_Extract to read:_
┌──

# 95 Maxima flashing brake and battery light, power steering went



## Oreland (Mar 24, 2005)

Driving home tonight in the rain my battery and brake warning lights began to flash and then about a minute later my power steering went on me (although the wipers, headlights, radio, etc still worked). I admit I don't know much about cars. I checked the damn owners manual but it doesn't tell you what it means if both those warning lights are flashing at the same time. I checked my power steering fluid which is fine. I am wondering if anyone might have some idea what the problem might be before I take it to a mechanic. Thanks.


----------



## Lukasz (Oct 14, 2004)

Oreland said:


> Driving home tonight in the rain my battery and brake warning lights began to flash and then about a minute later my power steering went on me (although the wipers, headlights, radio, etc still worked). I admit I don't know much about cars. I checked the damn owners manual but it doesn't tell you what it means if both those warning lights are flashing at the same time. I checked my power steering fluid which is fine. I am wondering if anyone might have some idea what the problem might be before I take it to a mechanic. Thanks.


Don't know much about the engines in your car, but generally, what could have happened is that the serpentine belt broke. Did you check if it's still there?


----------



## Matt93SE (Sep 17, 2003)

the power steering belt is separate from the serpentine belt that runs the alternator and A/C compressor, but it's very likely that both belts have broken. that's my first guess at the problem, and I bet you a cheeseburger that's the case.


----------



## blackmaxima88 (Mar 20, 2005)

for whatever reason unknown to mankind... the way Nissan designs their electrical systems.. ANY time the alternator (battery) warning light comes on, the BRAKE warning light comes on with it. this is cos of the bulb check relay. it's SUPPOSED to be a good thing, to let you know the warning lights work. they just didn't think it through completely.

so yeah... don't be confused when the BRAKE light comes on with the charge indicator light.


----------

└──

_Extracted records:_
┌──

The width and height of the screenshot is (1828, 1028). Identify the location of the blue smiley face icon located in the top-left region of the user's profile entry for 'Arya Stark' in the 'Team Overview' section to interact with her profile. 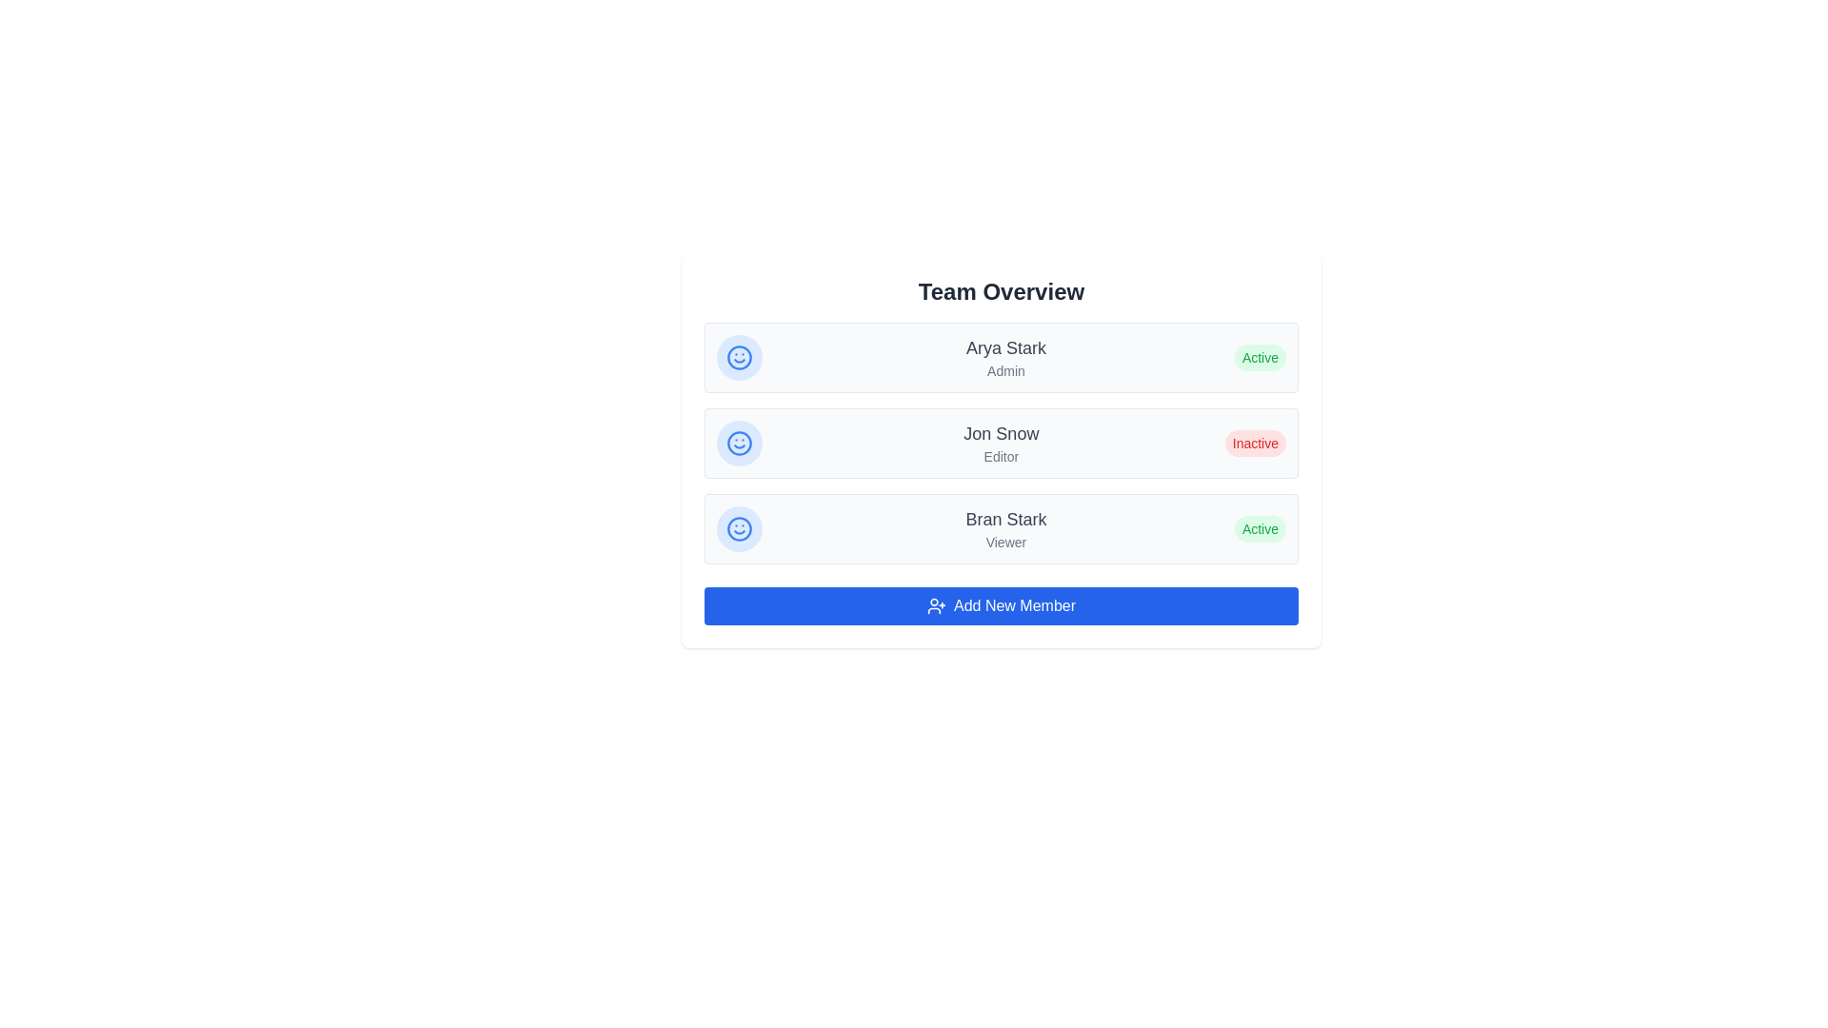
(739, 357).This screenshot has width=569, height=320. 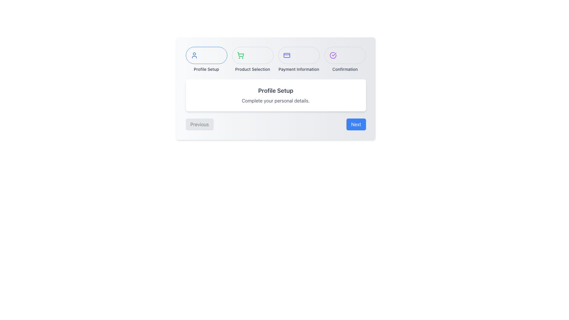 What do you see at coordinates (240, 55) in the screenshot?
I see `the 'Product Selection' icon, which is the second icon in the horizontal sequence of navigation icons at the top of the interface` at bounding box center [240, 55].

└──
┌──

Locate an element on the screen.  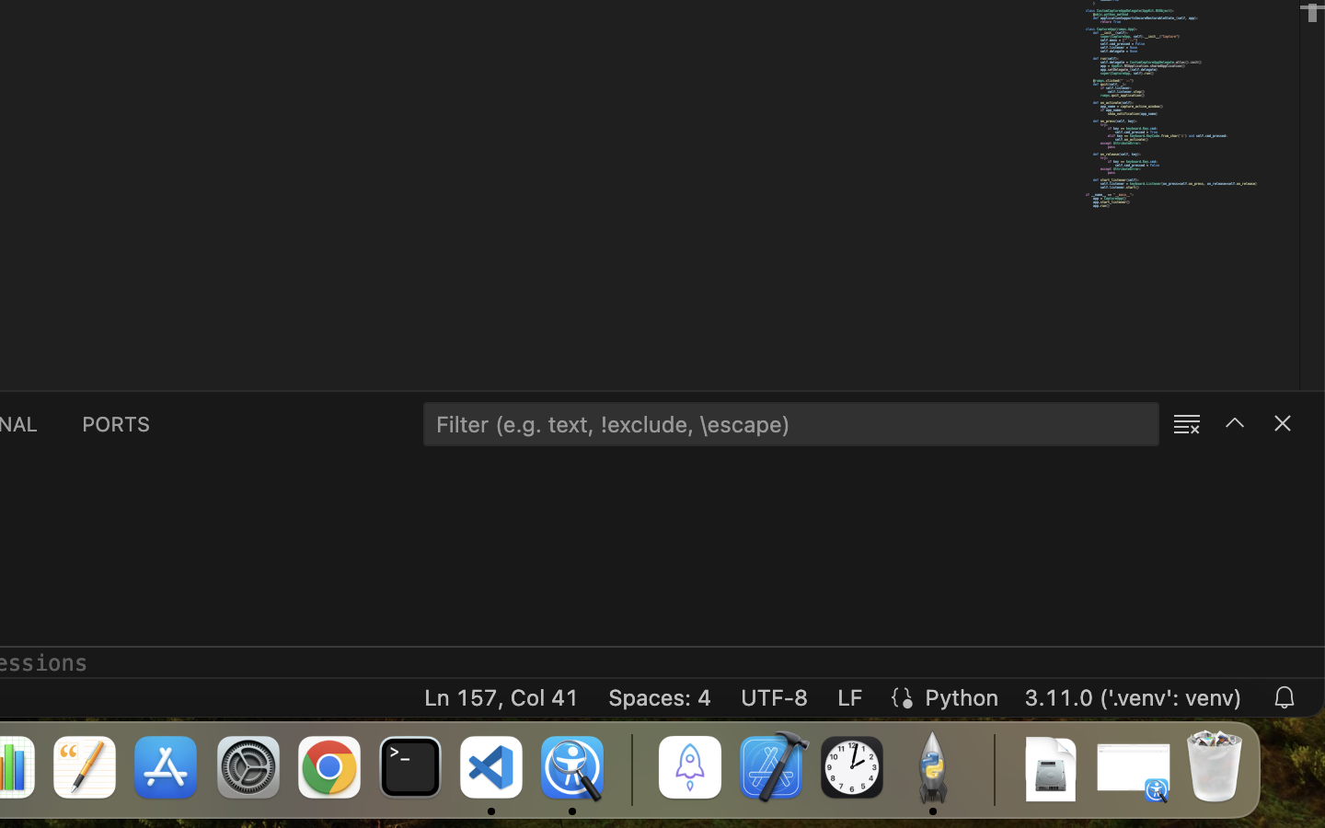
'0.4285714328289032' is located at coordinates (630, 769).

└──

_Given problem A:_
List the usernames of everyone who posted in the Maxima forum thread.
_Given problem B:_
Rewrite the part of the Maxima forum thread from "for whatever reason" to "it through completely.", putting "the manufacturer" in place of "Nissan".

_Response A:_
Oreland, Lukasz, Matt93SE, blackmaxima88

_Response B:_
for whatever reason unknown to mankind... the way the manufacturer designs their electrical systems.. ANY time the alternator (battery) warning light comes on, the BRAKE warning light comes on with it. this is cos of the bulb check relay. it's SUPPOSED to be a good thing, to let you know the warning lights work. they just didn't think it through completely.